Debt to Income Ratio vs Borrower Rate by Prosper Rating

Loan Original Amount vs Borrower Rate by Prosper Rating

Estimated Return vs Borrower Rate by Prosper Rating

Prosper Rating vs Borrower Rate by Income Range

Prosper Rating vs Borrower Rate by Employment Status

Multivariate Analysis

First, we can conclude that neither LoanOriginationDate, DebtToIncomeRatio, LoanOriginalAmount, IncomeRange nor EmploymentStatus have any clear relationship with the Borrower Rate.

Also, we can see that prosper rating is influenced by credit score average, however, the spread is big, with very different credit scores having the same rating.

In addition, we can see that over the years the rates for the ratings groups was maintained.

Lower ratings tend to have bigger debt to income rating, however this is not a rule, there are people with rating 1 and close to 0 debt to income ratio.

Lower ratings tend to get lower loan amounts, and as the loan amount increases, we see that the amounts tend to be round numbers, there are several loans made with amount of 10,000, 15,000, 20,000, 25,000, 30,000 and 35,000.

There are linear relationships for the estimated return and borrower rate when we group the data by rating, this describes that the bank calculates the higher rate the higher the return will be, a relationship closes to +1. However, we can also see that even with higher rates, the lower ratings are expected to return very low.
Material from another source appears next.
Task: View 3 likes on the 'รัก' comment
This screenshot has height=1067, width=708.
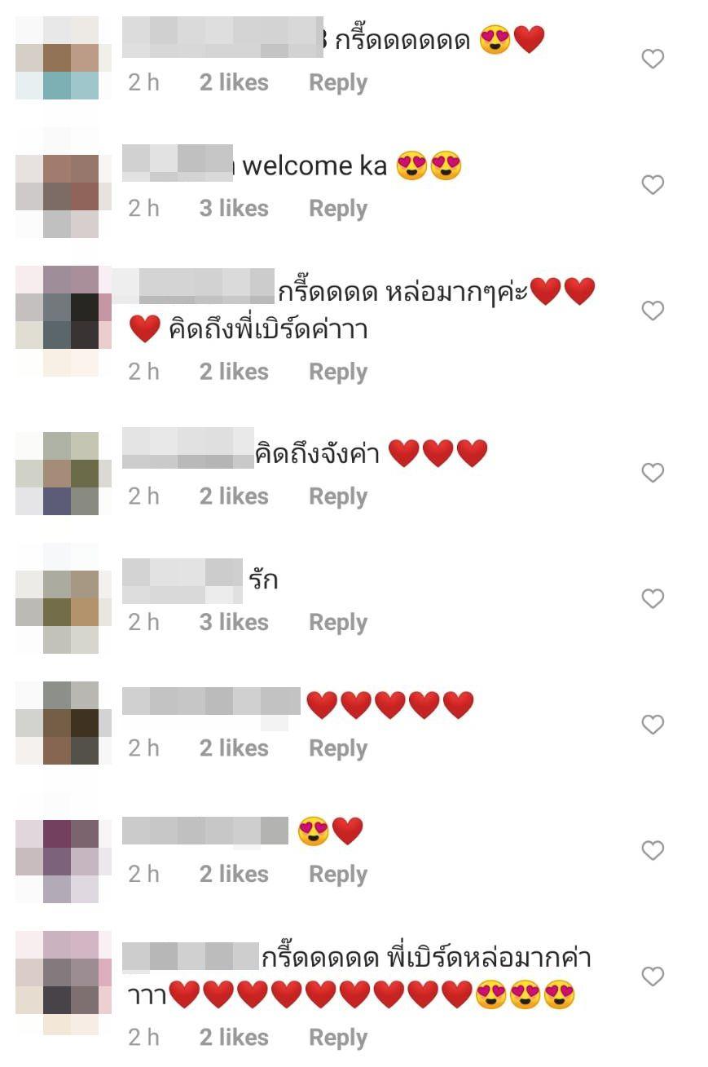Action: (x=234, y=622)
Especially costumers with prosper rating of 1 tend to create loses. In addition, there seems to be another variable that divides that group, because multiple linear relationships within the group.


Final Plots and Summary

Plot One

Description One

In the first Plot, I observe that the distribution of the borrower rates (interest) for the loans its similar to a normal distribution if rating 1 is omitted, because almost of the costumer with this range get about 0.32 rate. Also, the other groups seem are in order and clearly separated, best ratings obtains bests rates. This is measured by the correlation, which is -0.953, a very strong relationship

Plot Two

Description Two

This plot is interesting because it demonstrated that better credit scores tend to get better borrower rates, however the relationship is not strong with a correlation of -0.529. Also, the fact that same credit score averages tend to have several costumers with different ratings. For example, we can find all the ratings in good amount in the 730-credit score average bin. This is very surprising for me because I thought that this will be a very influential variable on borrower rate and prosper rating. We can conclude that there are other variables influencing the rating and borrower rate.

Plot Three

Description Three

This final plot stands out because even thus I did not find any linear relationships in the other variables, here we see that if we divide each group of ratings, we could create several linear relationships.
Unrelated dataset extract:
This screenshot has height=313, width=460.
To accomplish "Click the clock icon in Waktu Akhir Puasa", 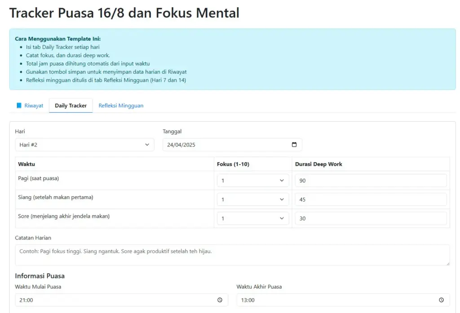I will 441,300.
This describes that the bank calculates that the higher rate the return will be higher too, a relationship close to +1. However, we can also see that this is the case for the ratings besides 1, where even the higher ratings are expected to return lower.
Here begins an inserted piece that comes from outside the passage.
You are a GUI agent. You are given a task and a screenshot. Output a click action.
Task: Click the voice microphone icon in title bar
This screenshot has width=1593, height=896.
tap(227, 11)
In conclusion costumers with prosper rating 1 tend to create loses. Also, there there seems to be another variable that divides that group, because multiple linear relationships may be within the group.


Reflection

Data analysis is a process where you first you have to understand each variable and the problem before doing any plots, because if you don’t understand the situation you can’t formulate the questions that will get the answers you need.

It is very important to clean up the data, because some variables might have classes or formats that will produce bad visualizations and findings. After that decide which is your main characteristic of interest, what are you trying to predict and study that variable alone, only after you have an understanding of it you can explore the relationships it has with the other variables.

Create plots for all the variables and try to find key findings that will lead your investigation until you find an explanation of the phenomenon’s discovered.

On a final note, I believe that the data is as valuable as it is real or trustworthy. Even thus is it from a great source the analyst must be aware of the limitations of the data due to how was is recollected, from who and under what circumstances.